Join us as we count down to the ALTA44: Inflection Points awards ceremony with the National Translation Award in Poetry and Prose longlisted titles! We will be featuring the titles in alphabetical order alongside blurbs penned by our judges for the National Translation Awards in Poetry and Prose. This year’s prose judges are Jennifer Croft, Anton Hur, and Annie Janusch. This year’s judges for poetry are Sinan Antoon, Layla Benitez-James, and Sibelan Forrester.

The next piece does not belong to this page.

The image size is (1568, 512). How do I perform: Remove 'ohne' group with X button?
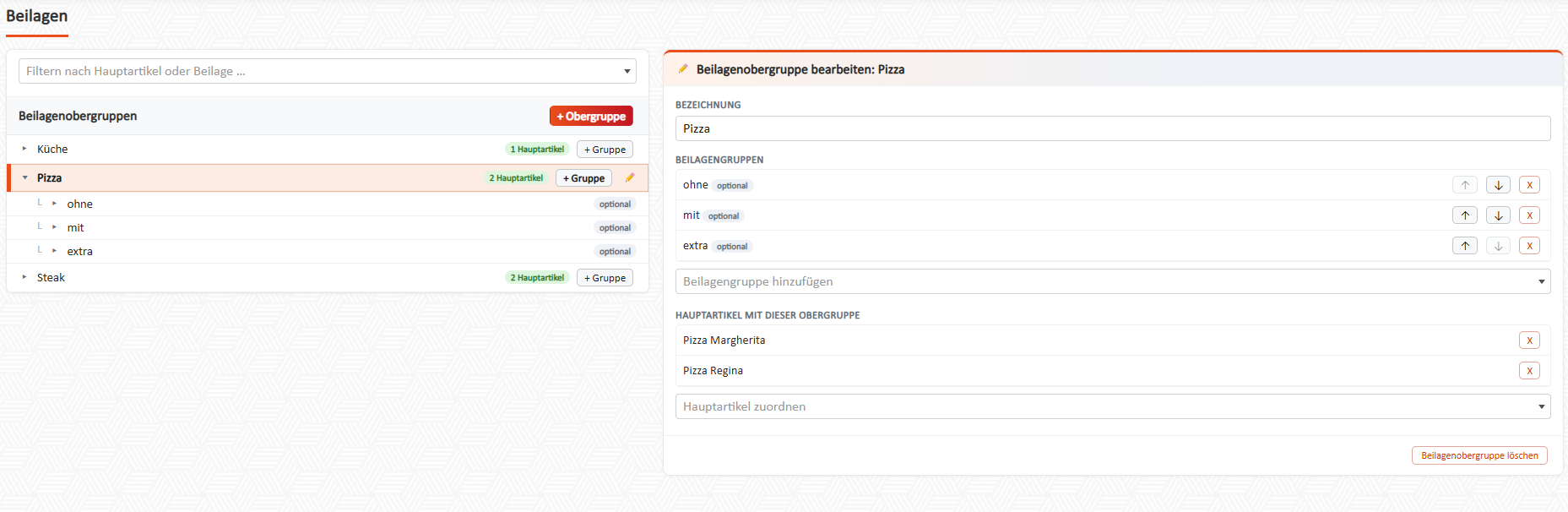pyautogui.click(x=1529, y=185)
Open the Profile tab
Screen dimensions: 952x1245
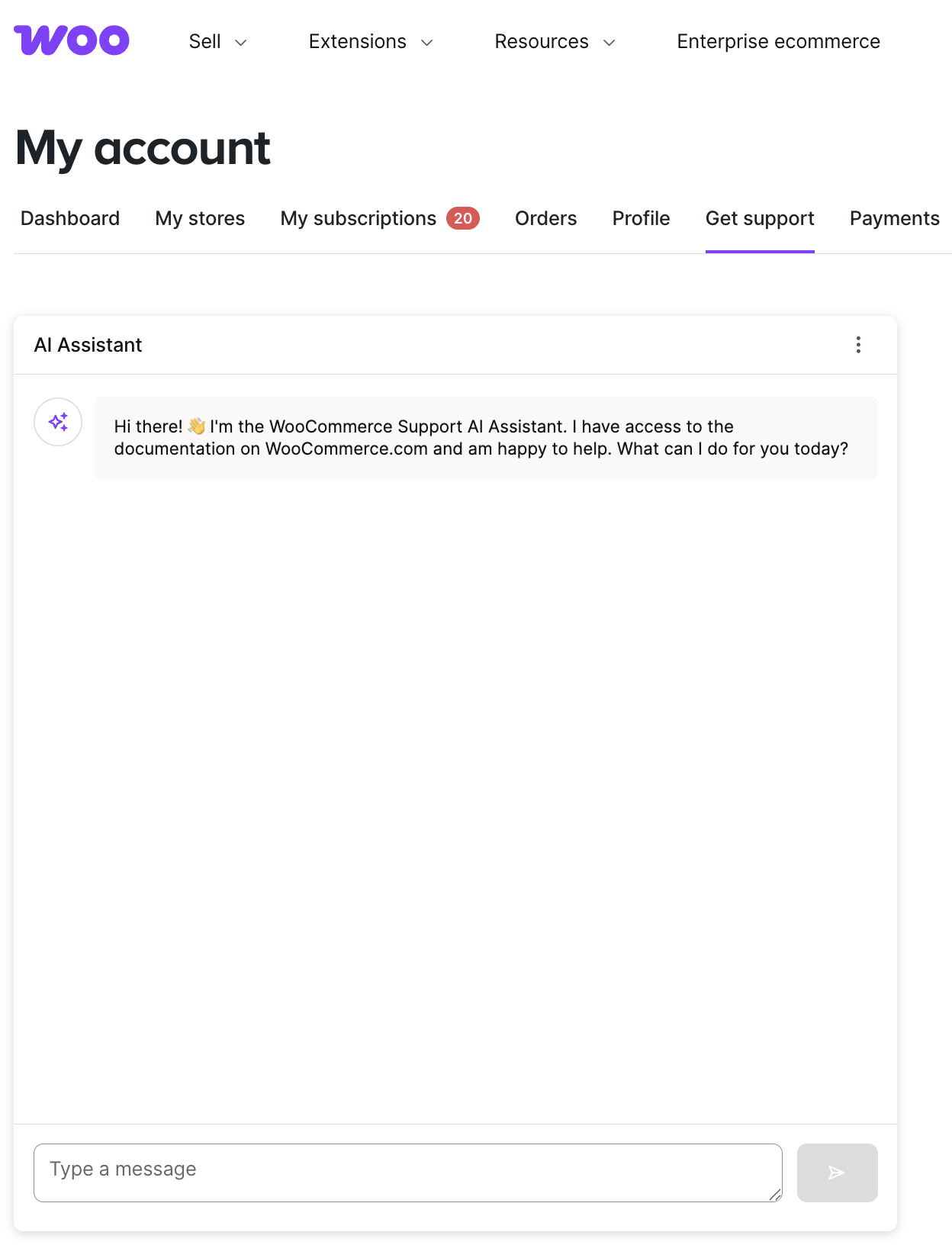tap(641, 219)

The winning translators will receive a $2,500 cash prize each. The awards will be announced at ALTA’s annual conference, ALTA44: Inflection Points, which this year is being held jointly online and in-person in Tucson, AZ. The virtual awards ceremony will be aired on Saturday, October 16, at 5:00pm PT. To attend, register via the virtual conference platform (there is also a free ticket option that includes public events like this one.)
Join us as we shine the spotlight today on this NTA longlisted title, along with a citation penned by the judges:
Humus
By Fabienne Kanor
Translated from French by Lynn E. Palermo
(University of Virginia Press)
In 1774, fourteen African women escaped from the hold of a slave ship and performed a radical act of self-determination when they leaped overboard, rather than be taken into slavery. Humus takes up this historical footnote, breathing life and personhood into these unknown, nameless figures through a collection of imagined accounts. Lynn Palermo’s translation is notable for its attention to sound and language in voicing the interior lives of the women. In one passage, a body of water is described as retaining the warmth of the bodies that had bathed in it—a detail that speaks to the narrative feeling created by the translation, one capable of evoking the kinds of lives these women might have led.